◆ DIRECTIONS FOR THIS TASK ◆
Leaving out all pictures, repeat exactly the lines from the one that holds "Task: Click the checkmark" to the last line of the entries below.

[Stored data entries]
|---|

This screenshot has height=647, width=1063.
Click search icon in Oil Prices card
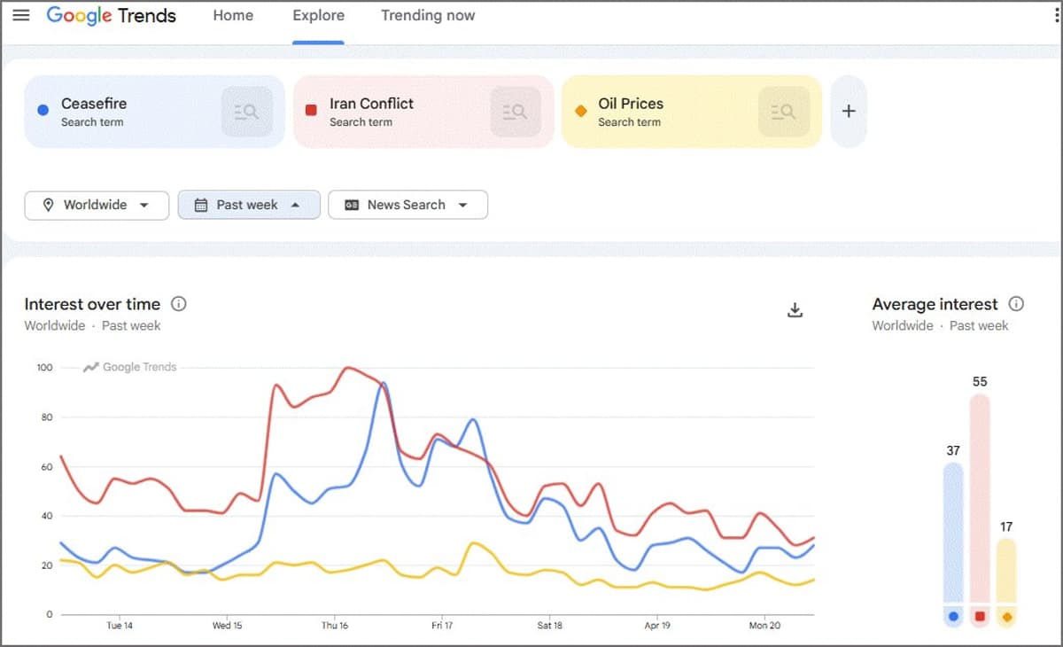pos(784,112)
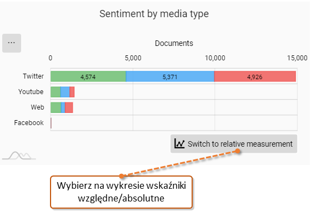
Task: Click the Sentiment by media type title
Action: pyautogui.click(x=154, y=14)
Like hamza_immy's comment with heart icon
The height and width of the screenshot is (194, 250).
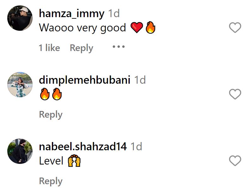[x=235, y=28]
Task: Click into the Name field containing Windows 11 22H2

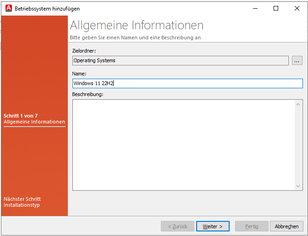Action: click(187, 83)
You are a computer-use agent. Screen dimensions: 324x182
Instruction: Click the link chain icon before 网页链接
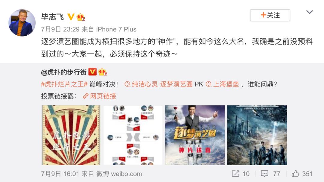(x=86, y=96)
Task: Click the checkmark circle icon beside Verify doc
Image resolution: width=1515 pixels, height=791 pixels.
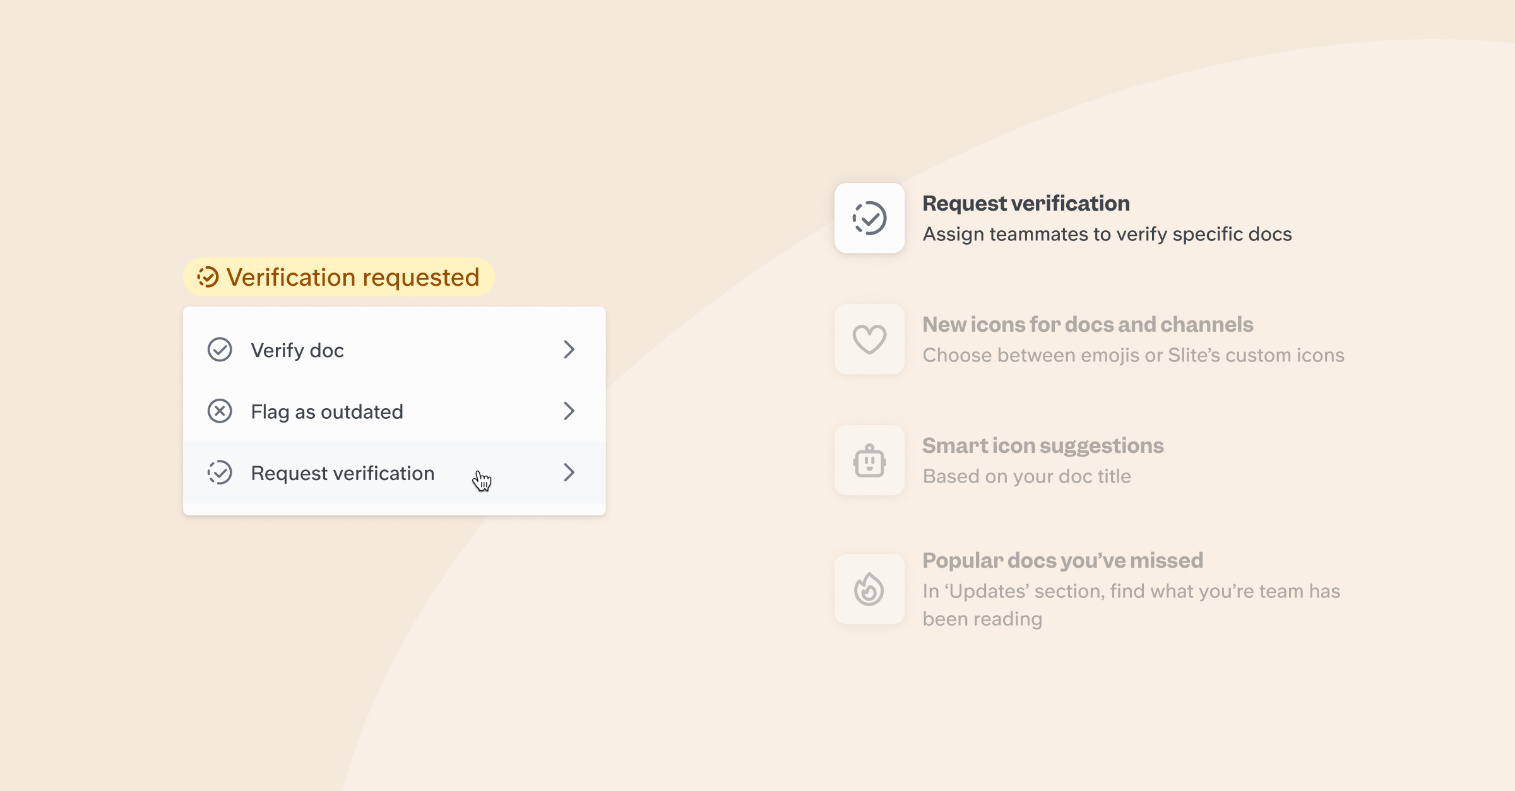Action: [x=220, y=349]
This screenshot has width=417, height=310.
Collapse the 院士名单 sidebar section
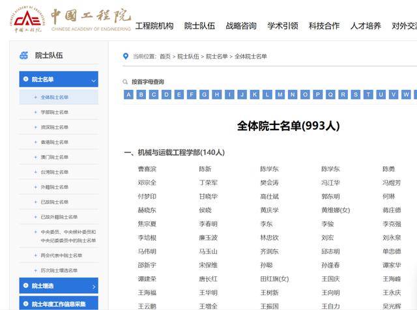click(x=94, y=80)
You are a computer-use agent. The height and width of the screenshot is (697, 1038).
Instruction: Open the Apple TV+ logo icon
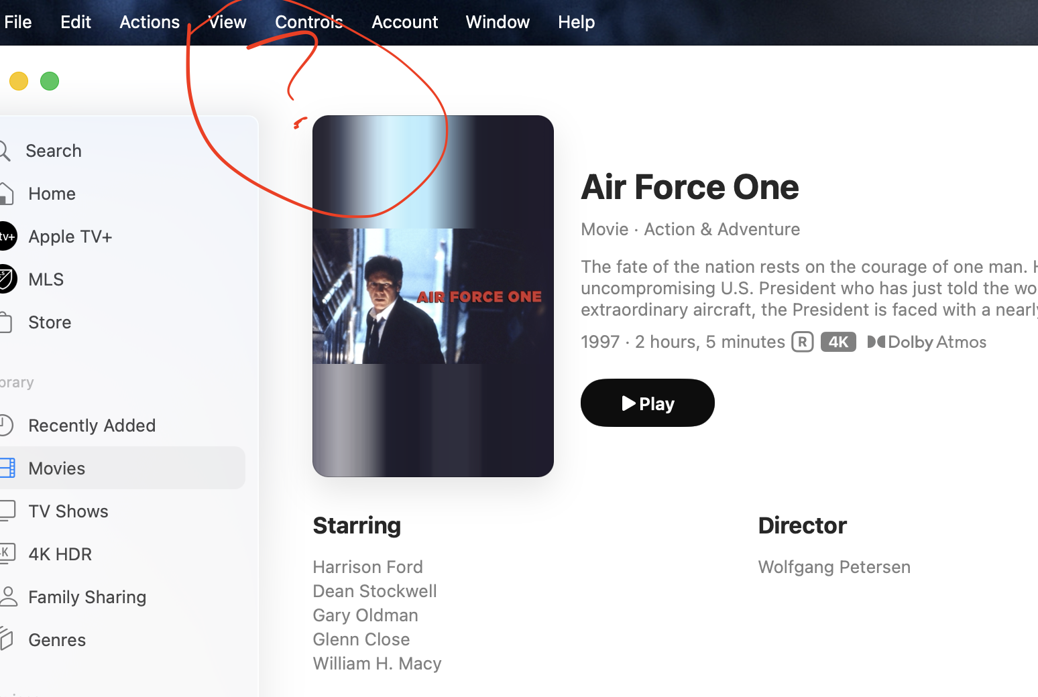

|---|

◆ REPLY TO THE TASK ◆
Task: Click the checkmark circle icon beside Verify doc
Image resolution: width=1515 pixels, height=791 pixels.
Action: [x=220, y=349]
This screenshot has width=417, height=310.
Collapse the 院士名单 sidebar section
click(x=94, y=80)
You are a computer-use agent. The height and width of the screenshot is (697, 1038).
Instruction: Open the Apple TV+ logo icon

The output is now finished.